MUNICH, Oct. 10, 2013 — Scientists from laser makers Trumpf and Coherent are among the three teams nominated for the final round of the 2013 Federal German President's Award for Innovation in Science and Technology, the Deutscher Zukunftspreis, the country's most prestigious national award.
Joining Trumpf Laser GmbH + Co. KG of Schramberg and partners Friedrich Schiller University and Fraunhofer IOF, both of Jena; and Coherent LaserSystems GmbH & Co. KG of Göttingen, is a team from Ludwig Maximilians University in Munich and Philips Technologie GmbH in Aachen.
The CEOs and chairmen of scientific and business institutions in Germany can submit up to three projects to the president's office for consideration. The jury then categorizes the submissions and decides on the three or four innovations that will make it to the final round. Among the criteria for awarding the prize is the marketability of the products.
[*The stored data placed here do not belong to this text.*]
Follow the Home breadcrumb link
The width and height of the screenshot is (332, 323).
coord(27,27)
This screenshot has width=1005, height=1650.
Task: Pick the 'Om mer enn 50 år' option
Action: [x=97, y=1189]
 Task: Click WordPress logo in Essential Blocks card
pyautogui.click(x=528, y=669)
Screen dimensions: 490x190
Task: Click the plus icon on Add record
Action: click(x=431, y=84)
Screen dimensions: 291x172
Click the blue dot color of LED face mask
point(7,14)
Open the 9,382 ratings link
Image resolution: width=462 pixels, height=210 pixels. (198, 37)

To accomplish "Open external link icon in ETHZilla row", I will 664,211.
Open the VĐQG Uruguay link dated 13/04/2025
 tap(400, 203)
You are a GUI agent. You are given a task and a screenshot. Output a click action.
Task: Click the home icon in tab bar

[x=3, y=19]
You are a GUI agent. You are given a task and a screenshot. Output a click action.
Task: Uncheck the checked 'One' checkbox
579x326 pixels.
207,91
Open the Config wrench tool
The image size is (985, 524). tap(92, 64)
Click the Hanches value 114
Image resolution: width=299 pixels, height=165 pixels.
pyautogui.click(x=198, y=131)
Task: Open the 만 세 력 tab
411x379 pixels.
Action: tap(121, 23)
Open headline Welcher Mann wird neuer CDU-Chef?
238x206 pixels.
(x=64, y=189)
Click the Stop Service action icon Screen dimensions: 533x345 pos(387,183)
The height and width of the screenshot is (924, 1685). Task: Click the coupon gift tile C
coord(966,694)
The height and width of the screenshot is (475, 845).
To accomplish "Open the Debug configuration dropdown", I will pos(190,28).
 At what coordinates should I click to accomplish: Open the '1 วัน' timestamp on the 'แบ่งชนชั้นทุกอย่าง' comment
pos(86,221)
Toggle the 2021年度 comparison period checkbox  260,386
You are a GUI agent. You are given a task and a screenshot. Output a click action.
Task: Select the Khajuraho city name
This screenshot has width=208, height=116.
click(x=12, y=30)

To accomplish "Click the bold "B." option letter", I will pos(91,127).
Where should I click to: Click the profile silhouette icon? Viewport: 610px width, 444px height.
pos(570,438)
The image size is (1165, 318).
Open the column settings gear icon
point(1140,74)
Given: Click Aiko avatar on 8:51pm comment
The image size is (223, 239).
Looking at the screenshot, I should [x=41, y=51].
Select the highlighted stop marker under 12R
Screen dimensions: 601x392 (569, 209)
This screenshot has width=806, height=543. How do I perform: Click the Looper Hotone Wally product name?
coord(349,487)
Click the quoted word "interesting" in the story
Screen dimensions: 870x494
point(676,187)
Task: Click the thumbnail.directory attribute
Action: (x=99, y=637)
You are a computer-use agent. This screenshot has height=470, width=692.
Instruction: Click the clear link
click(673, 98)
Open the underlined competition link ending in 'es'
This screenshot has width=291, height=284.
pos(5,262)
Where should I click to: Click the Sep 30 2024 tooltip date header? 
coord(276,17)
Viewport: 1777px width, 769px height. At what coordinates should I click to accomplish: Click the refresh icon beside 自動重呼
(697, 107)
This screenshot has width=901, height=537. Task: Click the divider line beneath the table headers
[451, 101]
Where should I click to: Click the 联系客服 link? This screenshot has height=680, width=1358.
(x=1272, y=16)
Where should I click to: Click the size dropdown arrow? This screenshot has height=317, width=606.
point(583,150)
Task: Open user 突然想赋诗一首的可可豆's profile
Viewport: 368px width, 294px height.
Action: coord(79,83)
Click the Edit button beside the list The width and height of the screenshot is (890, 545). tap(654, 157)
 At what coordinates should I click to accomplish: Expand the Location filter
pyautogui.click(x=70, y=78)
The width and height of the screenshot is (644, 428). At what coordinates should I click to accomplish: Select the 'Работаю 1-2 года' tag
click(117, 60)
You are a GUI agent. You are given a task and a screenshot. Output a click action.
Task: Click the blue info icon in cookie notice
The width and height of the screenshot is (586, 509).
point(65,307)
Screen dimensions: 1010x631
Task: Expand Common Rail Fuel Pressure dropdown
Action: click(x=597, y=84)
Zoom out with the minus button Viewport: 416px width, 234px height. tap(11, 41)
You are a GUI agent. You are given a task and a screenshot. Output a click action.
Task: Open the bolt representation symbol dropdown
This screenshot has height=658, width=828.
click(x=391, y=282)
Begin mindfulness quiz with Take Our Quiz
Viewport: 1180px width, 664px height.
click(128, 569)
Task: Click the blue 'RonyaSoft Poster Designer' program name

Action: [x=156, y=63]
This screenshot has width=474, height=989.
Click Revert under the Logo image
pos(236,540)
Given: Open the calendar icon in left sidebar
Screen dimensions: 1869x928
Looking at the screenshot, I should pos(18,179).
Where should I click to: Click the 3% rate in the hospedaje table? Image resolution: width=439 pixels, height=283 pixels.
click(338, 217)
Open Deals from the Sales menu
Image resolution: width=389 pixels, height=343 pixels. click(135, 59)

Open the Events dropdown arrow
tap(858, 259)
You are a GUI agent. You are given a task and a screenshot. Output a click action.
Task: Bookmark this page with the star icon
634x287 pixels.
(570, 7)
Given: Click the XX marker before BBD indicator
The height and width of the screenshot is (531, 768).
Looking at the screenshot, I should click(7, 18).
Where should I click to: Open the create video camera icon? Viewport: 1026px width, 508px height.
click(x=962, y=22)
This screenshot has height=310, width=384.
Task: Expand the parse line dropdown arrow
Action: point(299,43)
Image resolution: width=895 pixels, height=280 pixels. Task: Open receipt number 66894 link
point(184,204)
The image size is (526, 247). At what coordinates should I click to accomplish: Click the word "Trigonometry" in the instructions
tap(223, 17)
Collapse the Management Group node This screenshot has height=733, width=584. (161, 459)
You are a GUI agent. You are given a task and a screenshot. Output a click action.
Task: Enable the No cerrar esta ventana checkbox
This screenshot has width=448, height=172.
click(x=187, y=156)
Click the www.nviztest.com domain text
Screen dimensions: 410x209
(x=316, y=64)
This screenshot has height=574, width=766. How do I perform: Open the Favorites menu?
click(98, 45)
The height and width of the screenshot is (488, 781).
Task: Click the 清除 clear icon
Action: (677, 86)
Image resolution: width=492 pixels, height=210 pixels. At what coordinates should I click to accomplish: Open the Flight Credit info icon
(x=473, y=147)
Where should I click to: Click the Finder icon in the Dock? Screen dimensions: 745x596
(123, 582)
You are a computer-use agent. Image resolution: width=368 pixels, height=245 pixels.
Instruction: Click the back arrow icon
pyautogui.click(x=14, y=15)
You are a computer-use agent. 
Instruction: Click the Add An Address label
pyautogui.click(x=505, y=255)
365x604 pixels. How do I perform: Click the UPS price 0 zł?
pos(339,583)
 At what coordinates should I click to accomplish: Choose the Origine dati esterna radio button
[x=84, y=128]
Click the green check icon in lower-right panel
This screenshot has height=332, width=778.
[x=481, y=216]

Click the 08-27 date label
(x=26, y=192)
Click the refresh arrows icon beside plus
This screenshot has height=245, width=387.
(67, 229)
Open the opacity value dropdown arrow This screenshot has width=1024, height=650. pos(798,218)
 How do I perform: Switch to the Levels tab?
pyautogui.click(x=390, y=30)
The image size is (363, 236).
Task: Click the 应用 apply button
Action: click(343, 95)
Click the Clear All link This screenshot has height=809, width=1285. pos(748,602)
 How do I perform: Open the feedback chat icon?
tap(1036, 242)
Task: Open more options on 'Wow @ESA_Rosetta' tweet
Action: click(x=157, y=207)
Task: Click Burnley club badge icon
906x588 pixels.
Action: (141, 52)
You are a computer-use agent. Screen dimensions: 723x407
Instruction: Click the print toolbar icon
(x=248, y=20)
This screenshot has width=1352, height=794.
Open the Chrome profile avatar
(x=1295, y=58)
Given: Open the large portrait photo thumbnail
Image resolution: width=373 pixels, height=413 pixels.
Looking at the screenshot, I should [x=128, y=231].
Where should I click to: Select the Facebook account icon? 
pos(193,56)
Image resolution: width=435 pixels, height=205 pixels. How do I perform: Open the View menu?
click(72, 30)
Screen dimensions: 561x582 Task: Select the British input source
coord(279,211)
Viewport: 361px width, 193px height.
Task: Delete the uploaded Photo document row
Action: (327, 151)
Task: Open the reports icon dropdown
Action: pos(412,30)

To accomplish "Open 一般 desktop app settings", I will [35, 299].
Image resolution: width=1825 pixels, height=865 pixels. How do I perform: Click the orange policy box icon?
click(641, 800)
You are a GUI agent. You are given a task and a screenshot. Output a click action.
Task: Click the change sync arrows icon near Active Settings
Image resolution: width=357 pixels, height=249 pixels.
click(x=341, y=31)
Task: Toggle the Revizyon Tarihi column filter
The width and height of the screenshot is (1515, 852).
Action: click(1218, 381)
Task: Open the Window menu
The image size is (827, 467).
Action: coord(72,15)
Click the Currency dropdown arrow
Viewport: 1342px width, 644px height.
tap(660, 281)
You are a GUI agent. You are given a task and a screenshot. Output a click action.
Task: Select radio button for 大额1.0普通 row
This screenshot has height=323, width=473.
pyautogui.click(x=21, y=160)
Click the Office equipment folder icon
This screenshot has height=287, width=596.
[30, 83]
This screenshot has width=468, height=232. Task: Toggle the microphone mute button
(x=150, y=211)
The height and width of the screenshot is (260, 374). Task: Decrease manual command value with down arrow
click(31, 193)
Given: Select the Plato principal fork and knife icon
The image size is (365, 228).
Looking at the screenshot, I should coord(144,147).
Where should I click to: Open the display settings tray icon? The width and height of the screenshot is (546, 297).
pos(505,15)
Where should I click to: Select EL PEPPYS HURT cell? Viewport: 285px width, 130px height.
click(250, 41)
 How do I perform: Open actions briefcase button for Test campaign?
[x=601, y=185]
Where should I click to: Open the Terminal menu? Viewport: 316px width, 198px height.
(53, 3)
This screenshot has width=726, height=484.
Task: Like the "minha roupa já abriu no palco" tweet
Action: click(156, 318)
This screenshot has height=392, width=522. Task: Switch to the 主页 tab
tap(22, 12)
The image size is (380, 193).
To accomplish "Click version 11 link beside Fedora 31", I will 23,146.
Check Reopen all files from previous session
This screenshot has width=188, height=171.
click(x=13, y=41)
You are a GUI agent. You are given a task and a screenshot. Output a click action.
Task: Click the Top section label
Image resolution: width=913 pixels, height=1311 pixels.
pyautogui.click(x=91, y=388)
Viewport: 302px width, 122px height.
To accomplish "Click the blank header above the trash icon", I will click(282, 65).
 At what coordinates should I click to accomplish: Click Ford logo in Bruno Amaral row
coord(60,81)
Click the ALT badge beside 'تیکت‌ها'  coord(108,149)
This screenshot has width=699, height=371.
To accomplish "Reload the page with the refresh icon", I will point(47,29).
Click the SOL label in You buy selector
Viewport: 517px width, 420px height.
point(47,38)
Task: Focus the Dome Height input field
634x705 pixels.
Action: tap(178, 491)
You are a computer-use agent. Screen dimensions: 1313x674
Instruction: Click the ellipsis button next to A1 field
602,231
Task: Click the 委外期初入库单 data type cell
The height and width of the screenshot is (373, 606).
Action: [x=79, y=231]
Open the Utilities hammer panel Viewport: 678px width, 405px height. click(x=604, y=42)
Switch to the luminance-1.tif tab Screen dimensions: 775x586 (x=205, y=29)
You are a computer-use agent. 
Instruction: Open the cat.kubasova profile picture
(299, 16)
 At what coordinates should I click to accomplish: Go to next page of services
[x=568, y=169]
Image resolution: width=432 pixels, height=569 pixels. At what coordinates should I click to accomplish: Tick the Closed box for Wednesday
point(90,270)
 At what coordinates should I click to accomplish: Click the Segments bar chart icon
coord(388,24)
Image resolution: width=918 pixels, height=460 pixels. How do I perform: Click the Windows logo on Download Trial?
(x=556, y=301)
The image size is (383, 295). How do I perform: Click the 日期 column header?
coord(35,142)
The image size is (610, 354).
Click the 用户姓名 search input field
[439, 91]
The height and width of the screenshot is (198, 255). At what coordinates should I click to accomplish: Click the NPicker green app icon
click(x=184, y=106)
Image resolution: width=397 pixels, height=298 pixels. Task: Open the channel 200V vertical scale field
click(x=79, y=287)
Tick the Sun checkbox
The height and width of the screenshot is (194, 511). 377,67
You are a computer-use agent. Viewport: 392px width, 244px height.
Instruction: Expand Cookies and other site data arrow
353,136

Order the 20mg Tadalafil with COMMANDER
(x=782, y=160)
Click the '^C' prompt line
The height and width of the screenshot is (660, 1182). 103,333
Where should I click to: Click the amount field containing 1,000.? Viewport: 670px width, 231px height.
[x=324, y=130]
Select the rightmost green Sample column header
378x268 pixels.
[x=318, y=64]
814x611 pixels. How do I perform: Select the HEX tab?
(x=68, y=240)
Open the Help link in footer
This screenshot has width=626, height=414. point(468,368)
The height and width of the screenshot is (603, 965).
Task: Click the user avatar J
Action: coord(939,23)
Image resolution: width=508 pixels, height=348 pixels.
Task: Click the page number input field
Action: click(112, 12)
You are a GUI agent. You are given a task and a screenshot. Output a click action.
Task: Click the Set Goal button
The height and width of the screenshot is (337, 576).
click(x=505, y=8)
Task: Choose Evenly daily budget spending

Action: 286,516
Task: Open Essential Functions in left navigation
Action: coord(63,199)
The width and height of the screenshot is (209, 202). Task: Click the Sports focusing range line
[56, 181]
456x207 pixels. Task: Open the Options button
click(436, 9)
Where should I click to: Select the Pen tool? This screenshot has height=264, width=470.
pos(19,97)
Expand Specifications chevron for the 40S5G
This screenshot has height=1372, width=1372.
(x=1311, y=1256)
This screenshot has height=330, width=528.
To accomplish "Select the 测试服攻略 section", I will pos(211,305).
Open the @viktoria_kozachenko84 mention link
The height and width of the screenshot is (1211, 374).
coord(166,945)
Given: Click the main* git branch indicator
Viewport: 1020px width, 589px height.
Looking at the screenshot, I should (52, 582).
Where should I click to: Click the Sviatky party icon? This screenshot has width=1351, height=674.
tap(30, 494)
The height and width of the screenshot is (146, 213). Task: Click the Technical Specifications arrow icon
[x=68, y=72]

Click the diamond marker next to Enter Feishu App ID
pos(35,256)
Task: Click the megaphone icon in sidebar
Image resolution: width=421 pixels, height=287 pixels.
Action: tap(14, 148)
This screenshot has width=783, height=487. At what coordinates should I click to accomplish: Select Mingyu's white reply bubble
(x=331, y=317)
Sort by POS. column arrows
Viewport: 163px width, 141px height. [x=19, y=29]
This year's three research-and-development projects "represent a mega trend in industrial implementation" toward using light, the president's office said, because "new forms of light are revolutionizing lighting; light is increasingly replacing mechanical and chemical processing in manufacturing and is a tool used to produce state-of-the-art high-tech products."
Members of Trumpf Laser's team include (l-r): Dr. Jens König, Dr. Stefan Nolte and Dr. Dirk Sutter. Images courtesy Deutscher Zukunftspreis.
The Trumpf team was cited for its project, "Ultrashort pulse lasers for industrial mass production: manufacturing with light flashes." The researchers developed tools based on lasers that emit high-energy laser pulses no more than a billionth of a second in duration, allowing extremely precise and reliable machining of material. All major manufacturers already rely on this technology, the prize committee said.
Members of Coherent LaserSystems team are (l-r) Dr. Ralph Delmdahl, Dipl.-Ing. Rainer Pätzel and Dr.-Ing. Kai Schmidt.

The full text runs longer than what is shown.